I stride to the door with certainty, in case someone is watching from the window. I ring the bell. Again. One more time. No answer.

When I was a kid — eleven, twelve, something like that — I went on a spree of breaking and entering. Actually, not breaking. There was always something open or unlocked back then. I would sneak into people’s houses just to sit in their chairs, poke around their kitchens. I never stole anything. Didn’t feel the need. But now I’m a fifty-two-year-old man.

I slide around the far side of the house and end up behind the garage, the dog barking the whole time. No security system. No cameras. You can see the road but no other houses in my line of sight. The back door of the garage is unlocked and so is the door to the kitchen inside the garage. How can this be so fucking easy?

Nice house. New living room furniture. No IKEA shit here. Pictures of grandkids (and someone’s new Harley) on the refrigerator. Dave and Marilyn Kittle. Funny name, sounds like cat food. They pay a lot more to PG&E than I do. They still have a landline. Marilyn’s going to the dentist next Friday. Someone named Sandra was supposed to arrive on the twenty-third, but it’s scratched out.

I open the fridge — sparkling water, hummus, a sealed package of organic chicken breasts, a wedge of that expensive cheese they sell at Deluxe Market. I dig out a couple of grapes and pop them in my mouth. Take the cheese out of its wrapping. Rub my fingers across it. Did I touch poison oak down in the canyon? Maybe. Hard to say.

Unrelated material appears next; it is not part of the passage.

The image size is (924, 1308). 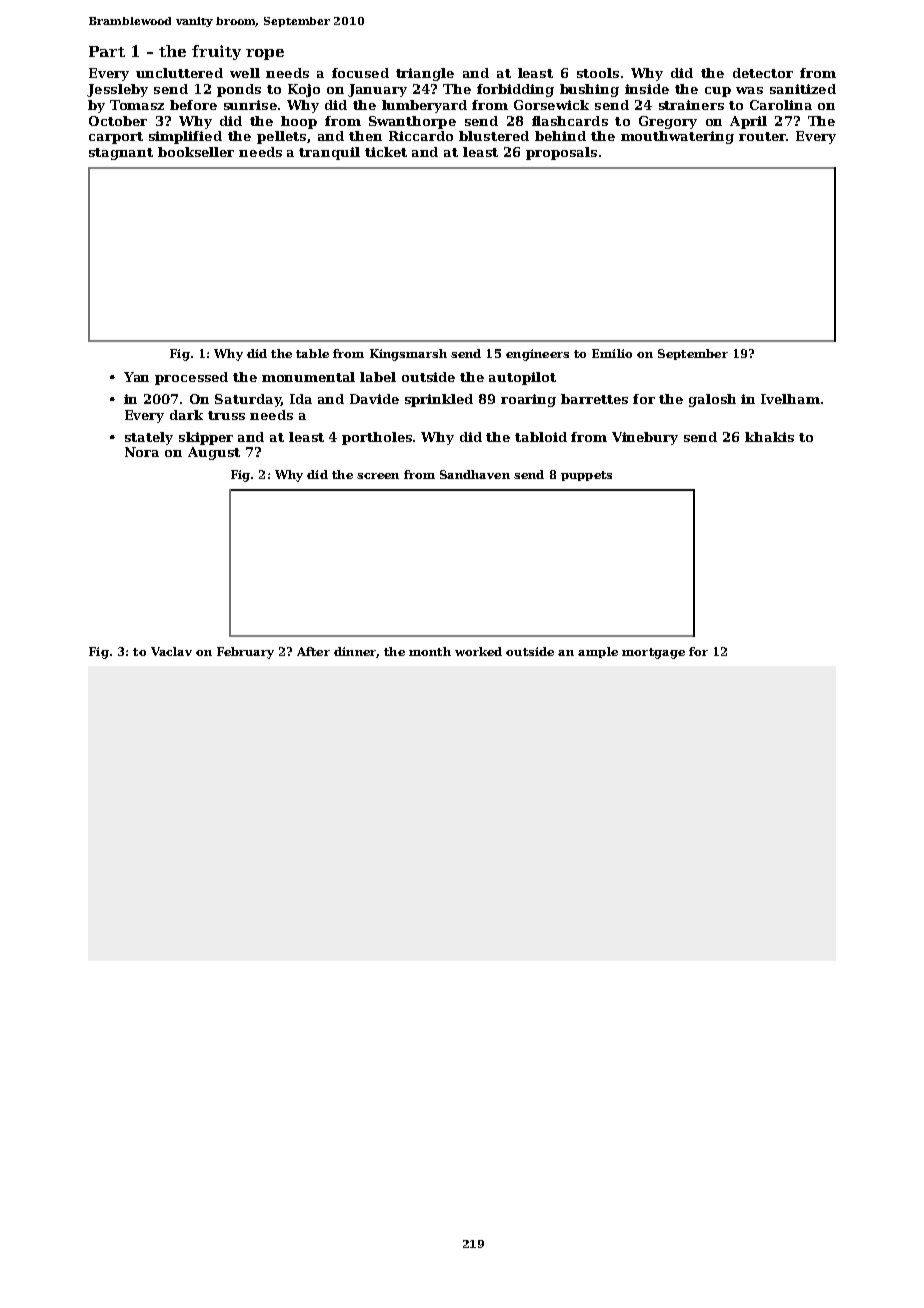 What do you see at coordinates (408, 355) in the screenshot?
I see `Kingsmarsh` at bounding box center [408, 355].
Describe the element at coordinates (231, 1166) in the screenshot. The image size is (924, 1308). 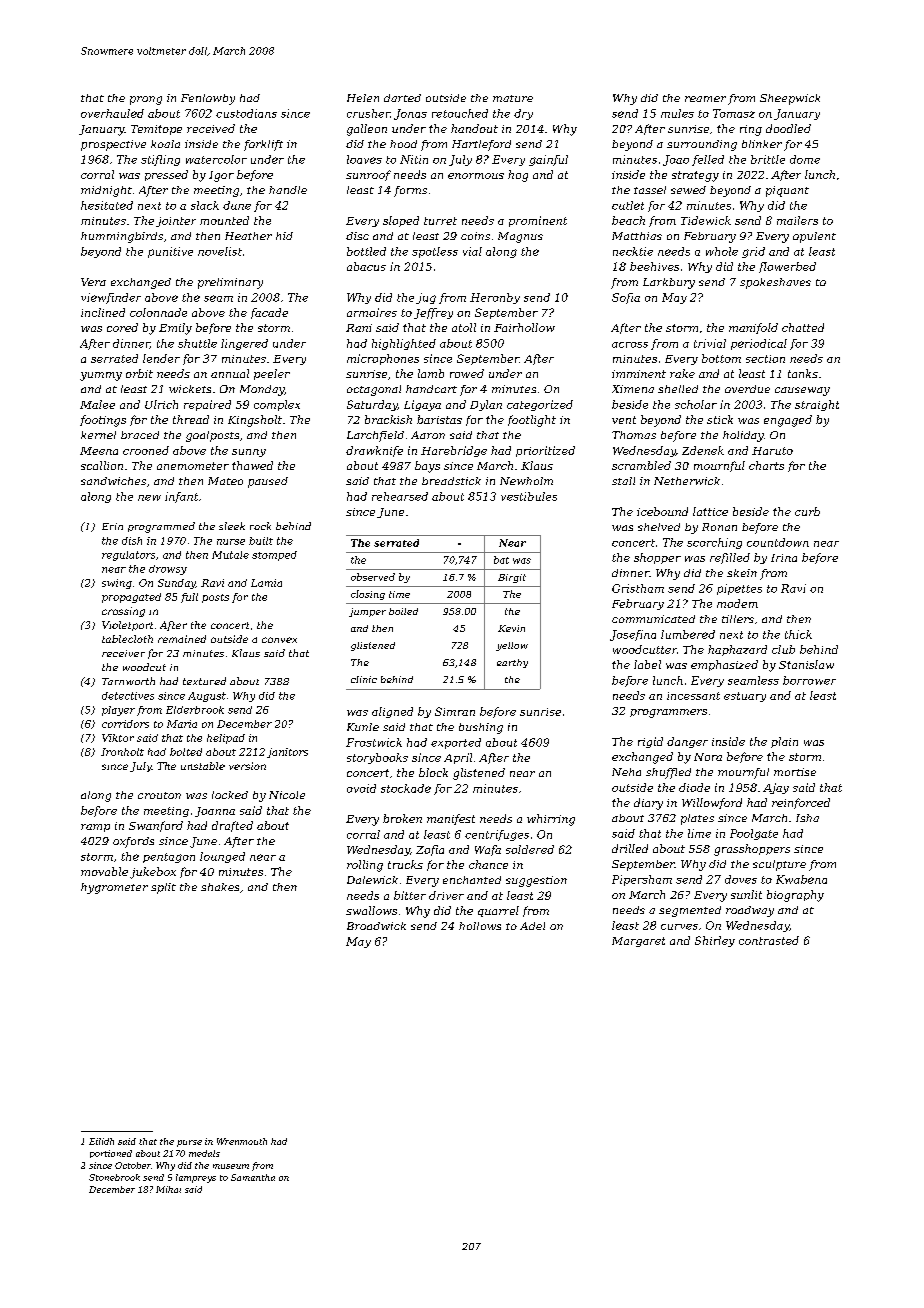
I see `museum` at that location.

I copy down the Kittles’ phone number (could come in handy). Explore the junk drawer. I resist the temptation to scribble Quiet your dog! on the empty space on the calendar beside Sandra’s cancelled visit. I take down a steak knife from a magnetic strip near the fridge and run my tongue up and down it. Juvenile, yes. The last time I did this, I was a juvenile. Maybe I’ll come back tomorrow. Bring a few props this time. Hide a ripe banana in the linen closet. Slide a disgusting photo into a coat pocket. Drop a dead fly into their chardonnay.

I go upstairs and enjoy perspectives of my own house that I’ve never seen before. Peer into the first bedroom — a guest room? A child’s bedroom? Is this where Sandra spent her childhood? Nice master bath. Might be your best selling point, if and when you decide to sell.

I take a pee surrounded by gleaming mirrors. It’s a well-earned pee, a post-coffee pee. I reach to flush, then stop myself. No flush. Why not sow a tiny seedling of discord between Dave and Marilyn? She’ll blame him for being a pig. He’ll have no clue why she’s in a rotten mood.

From my wallet, I dig out the neon business card of a divorce lawyer that I picked up after Amy left. What kind of crass business ploy is that anyway? He wasn’t worth a red nickel. I leave it facedown on the carpet just beside the small waste basket in the bedroom. Why not have a little fun with Mr. and Mrs. Wonderful?

I’m not sure if the dog still knows there’s someone in the house. Its barking has returned to its normal rhythms, though it sounds different not echoing around the canyon. Up close, the cheese-grater effect on my nerves is intensified. I feel the cortisol flowing in my blood. I feel like I could pick up this refrigerator.